Pero el eremita no es misántropo, sino que busca la soledad del desierto por amor a Dios: ningún misántropo lograría vivir apartado tanto tiempo sin amargarse. El eremita, como Simeón lo ejemplifica a la perfección, está en cambio siempre abierto al servicio de los hombres, en paz y alegría. Los peregrinos que acudían a visitar a Simeón descubrían en él a un hombre totalmente entregado a Dios, que curaba a los enfermos con sus propias manos y que con sus consejos devolvía la confianza y la fe a los que la habían perdido. Sus palabras se referían siempre a la necesidad de practicar las enseñanzas de Cristo, de volver a Dios y abandonar el pecado. Era en su comarca un factor de concordia social y un promotor incansable de la justicia. Murió el 5 de enero del año 459, a los sesenta años de edad. Cuando se esparció la noticia, los amigos y vecinos bajaron sus despojos de la torre-claustro que el ermitaño había ido construyendo con el paso de los años, y lo inhumaron con honores litúrgicos.

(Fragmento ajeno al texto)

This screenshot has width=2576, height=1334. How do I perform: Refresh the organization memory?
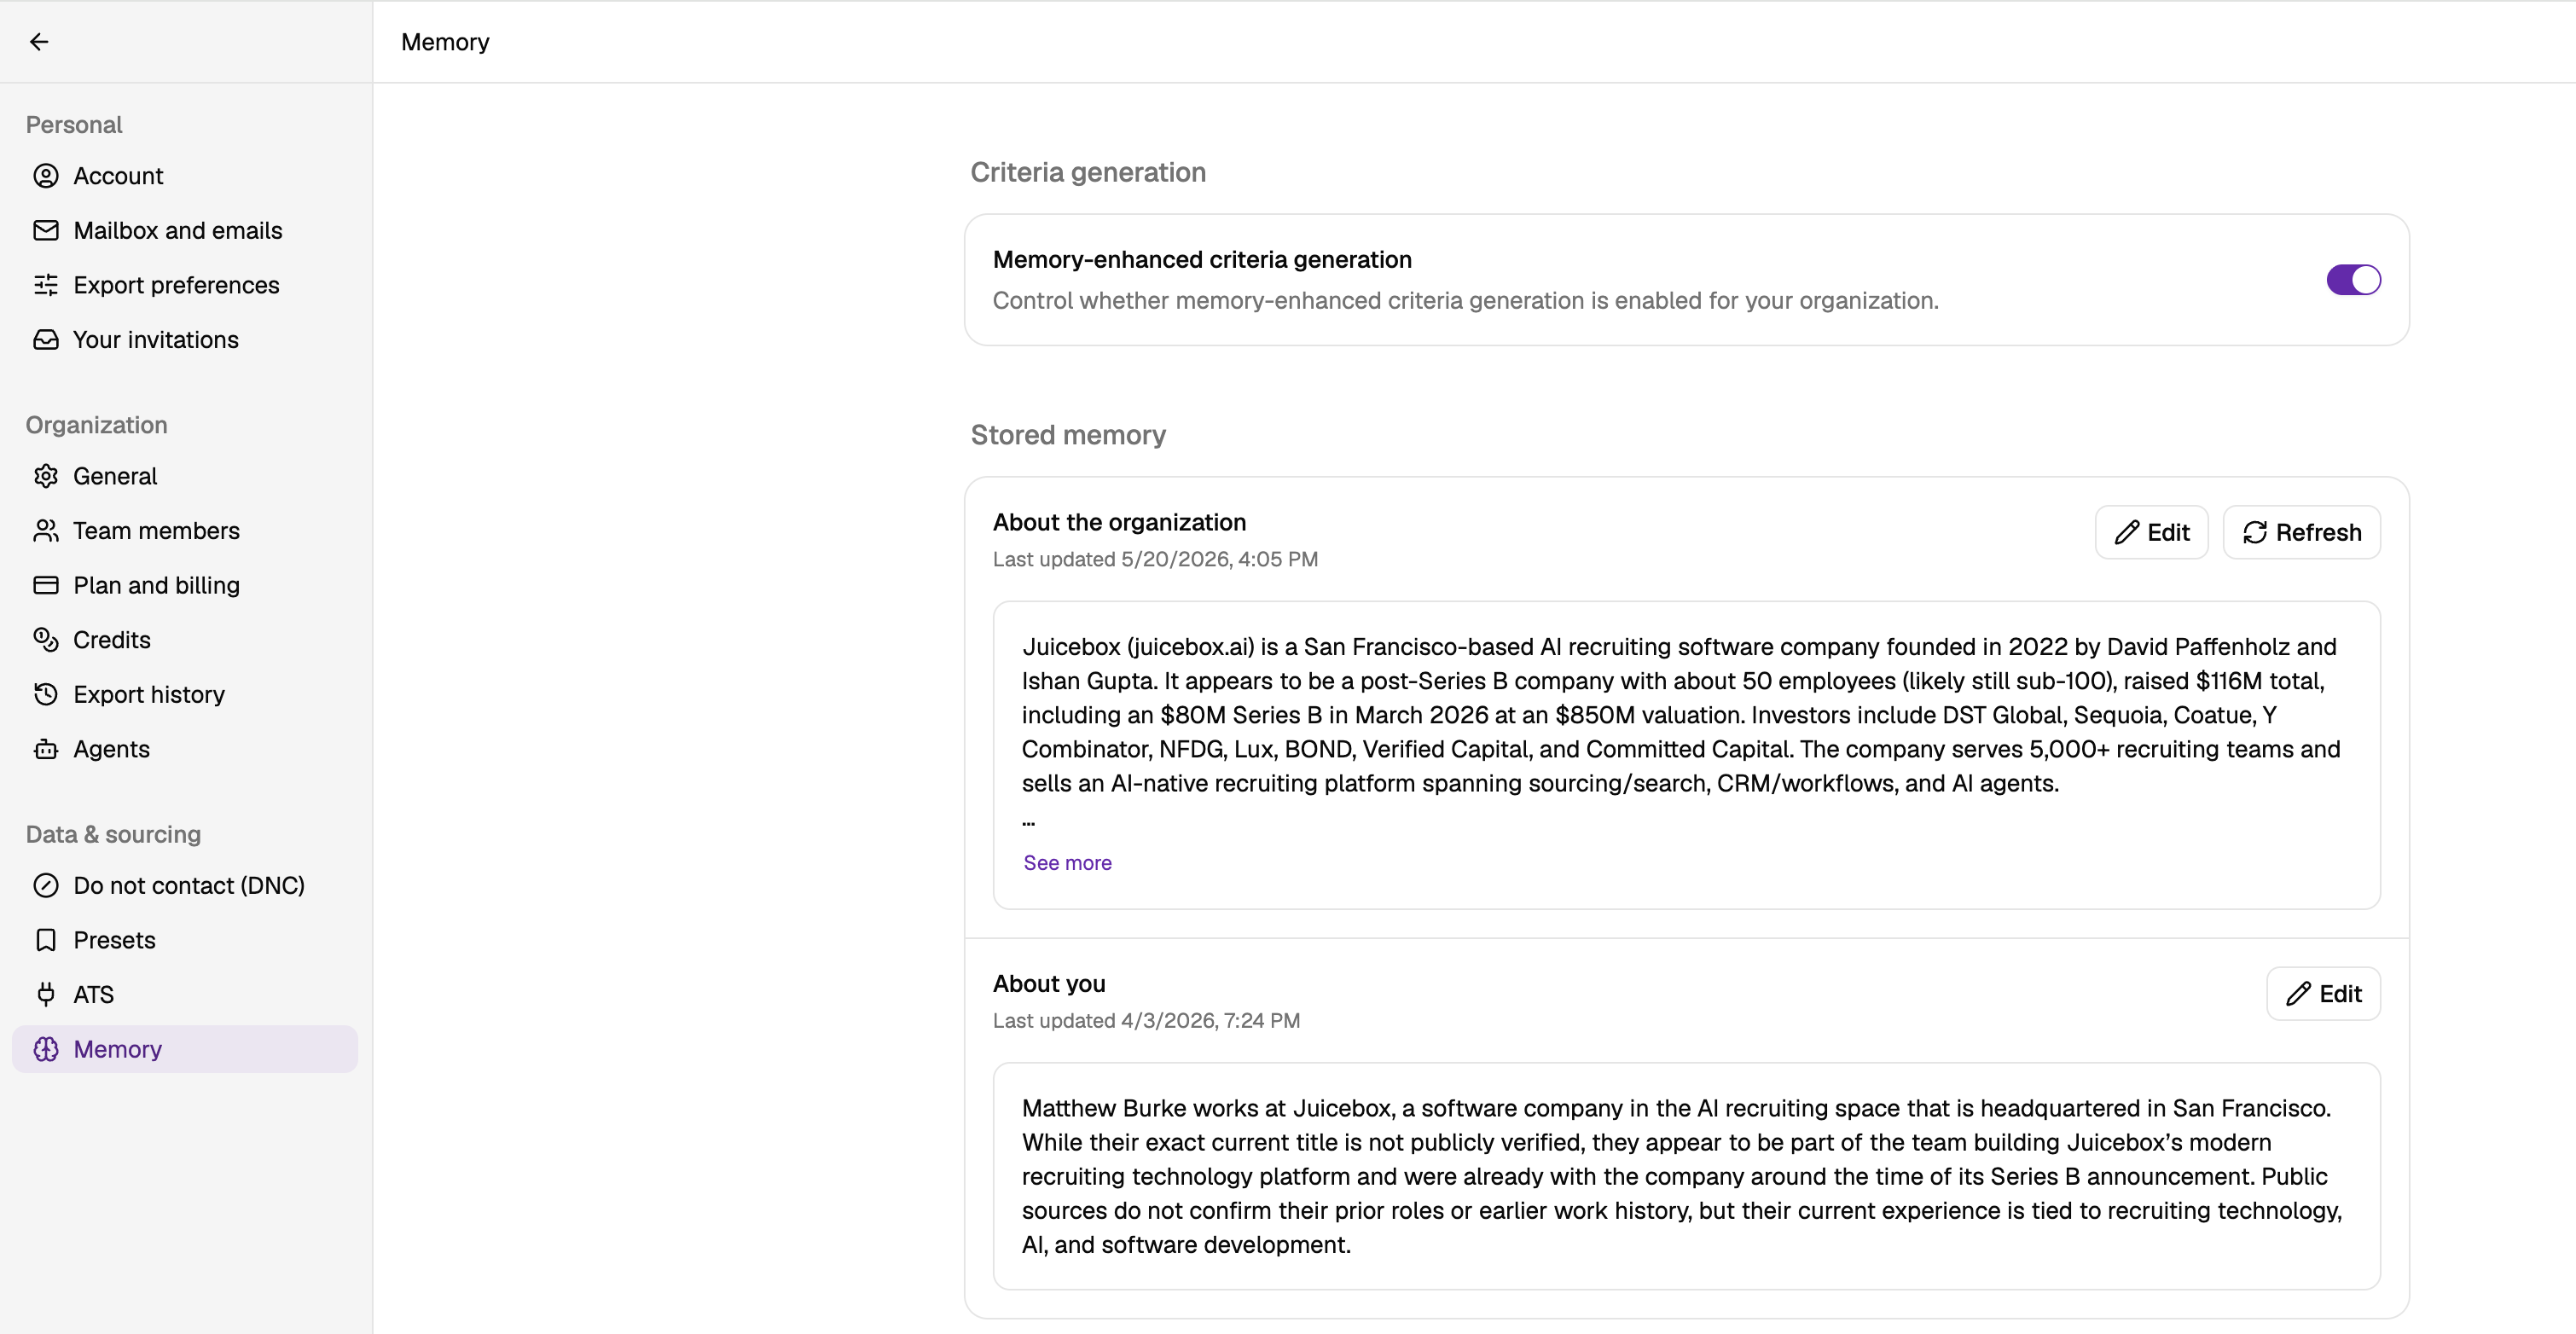[2301, 532]
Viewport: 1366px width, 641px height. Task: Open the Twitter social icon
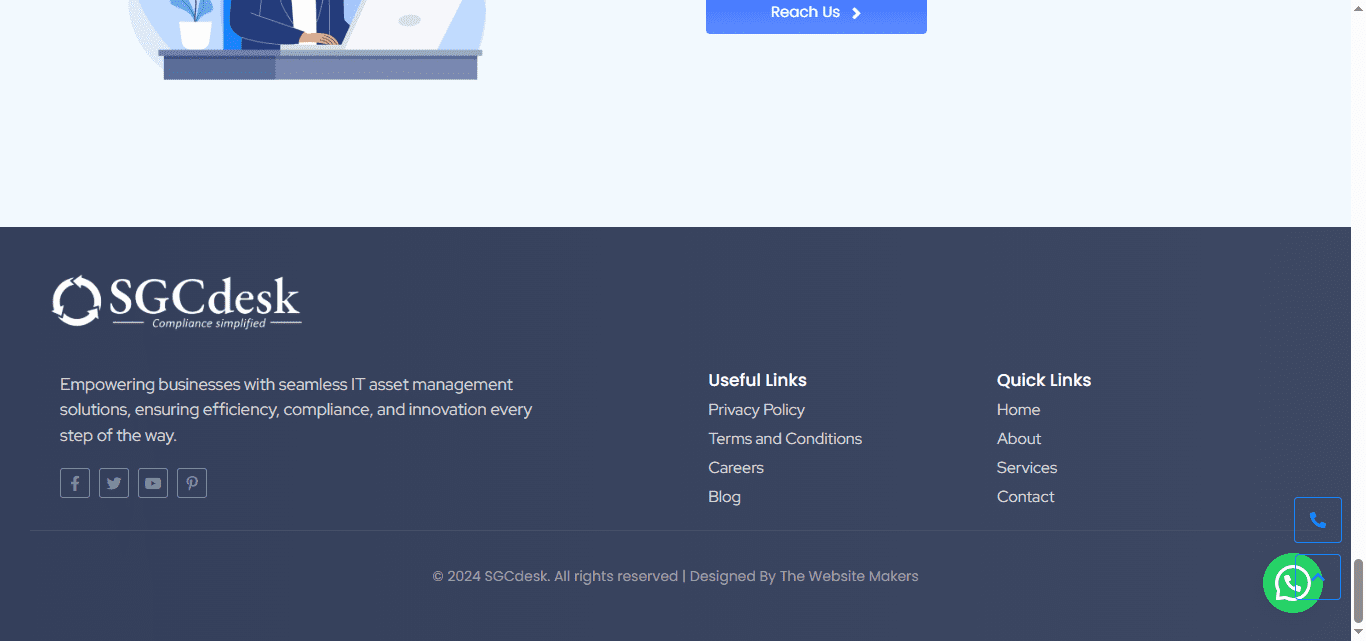pyautogui.click(x=114, y=483)

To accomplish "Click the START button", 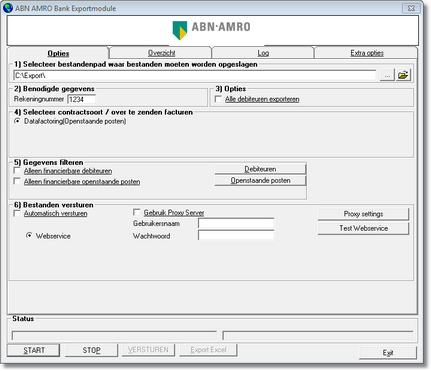I will tap(34, 350).

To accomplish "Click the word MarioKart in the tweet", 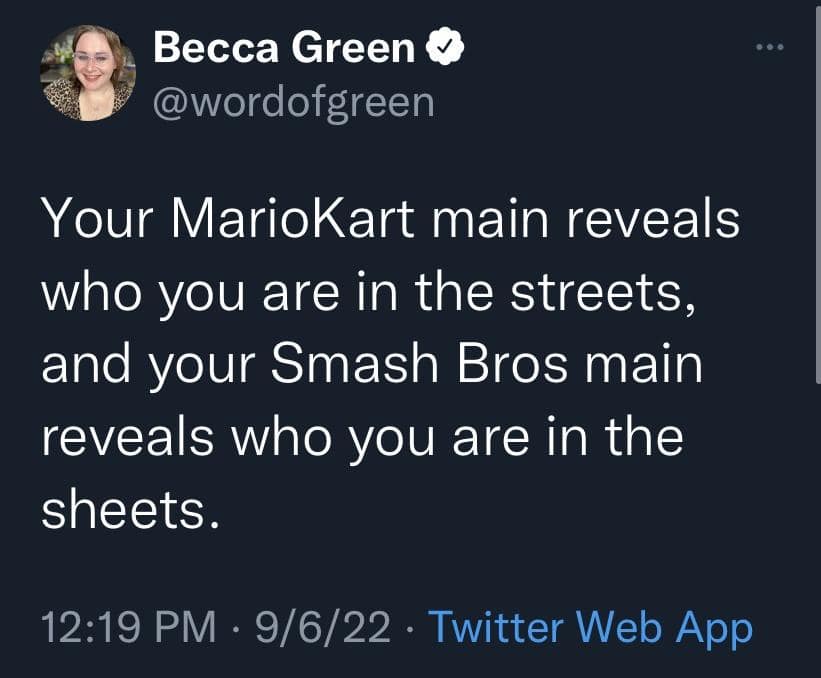I will pyautogui.click(x=284, y=220).
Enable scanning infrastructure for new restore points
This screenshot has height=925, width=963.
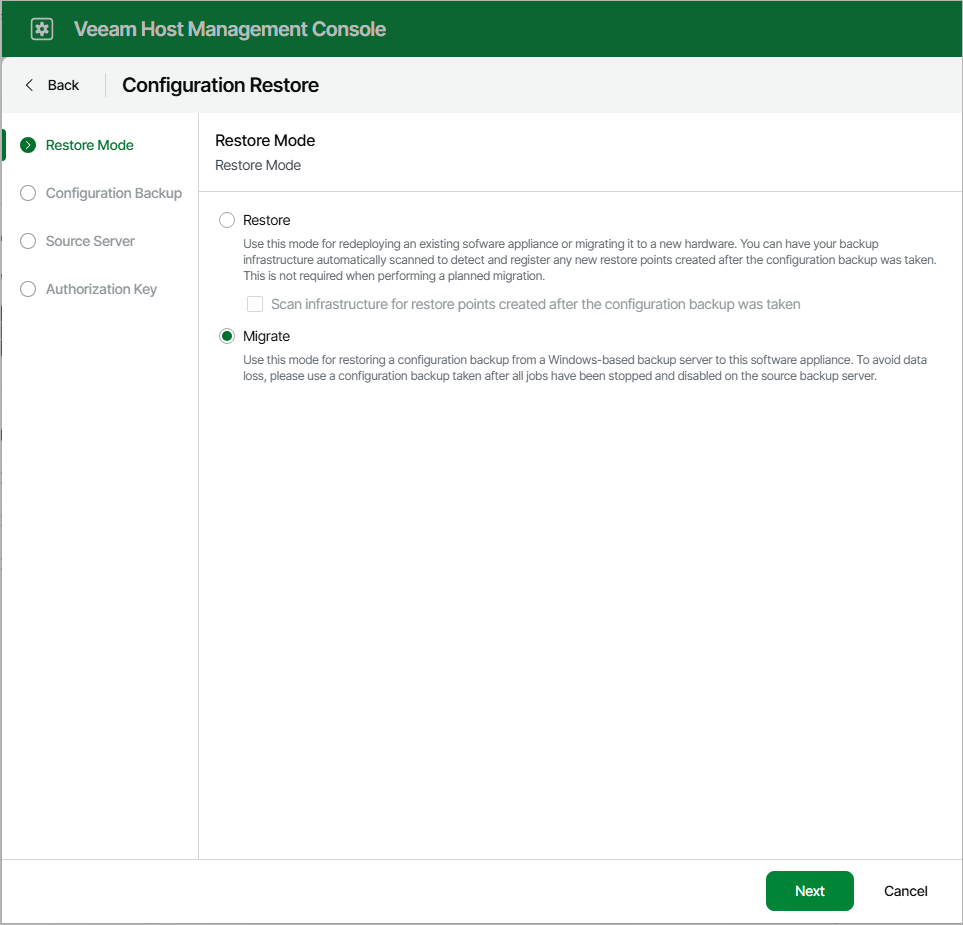pos(255,304)
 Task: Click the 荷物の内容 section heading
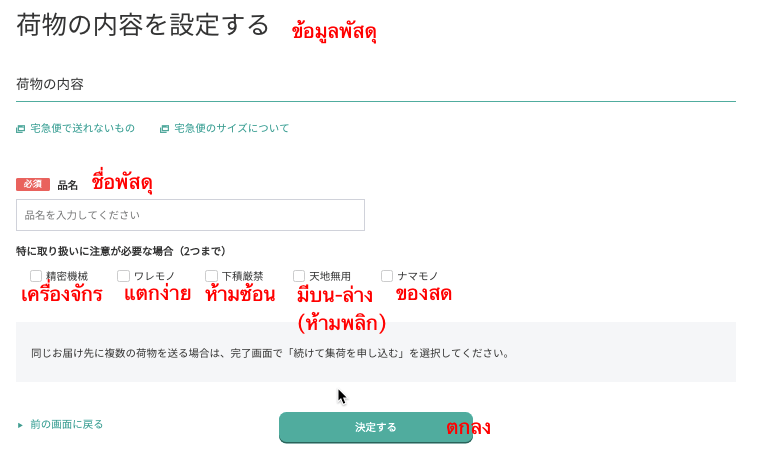50,84
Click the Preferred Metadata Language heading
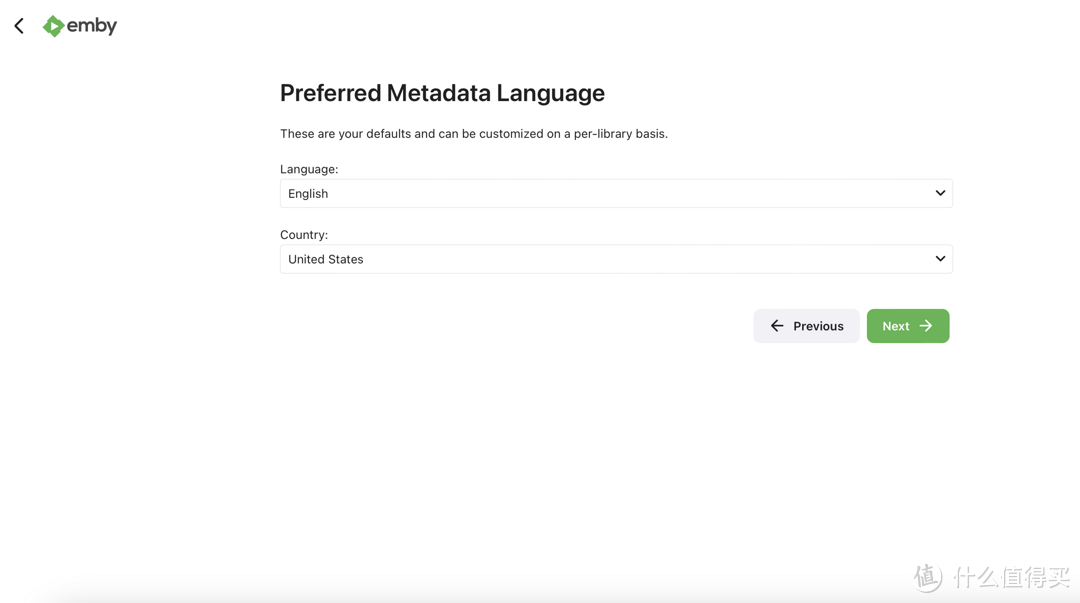 (442, 93)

Escribió sobre su vida Teodoreto, obispo de Ciro, que lo conoció bien, pues ambos fueron monjes, y lo visitó varias veces en su refugio. Un siglo más tarde el historiador Evagrio, de Antioquía, también se ocupó de él. Su influjo fue poderoso y su ejemplo llamó a la vida consagrada a numerosos cristianos, como lo testimonian las ruinas de cuatro basílicas y un monasterio que rodean los restos de su ermita.

Otras celebraciones de hoy: Santos: Emiliana, Amelia y Telésforo.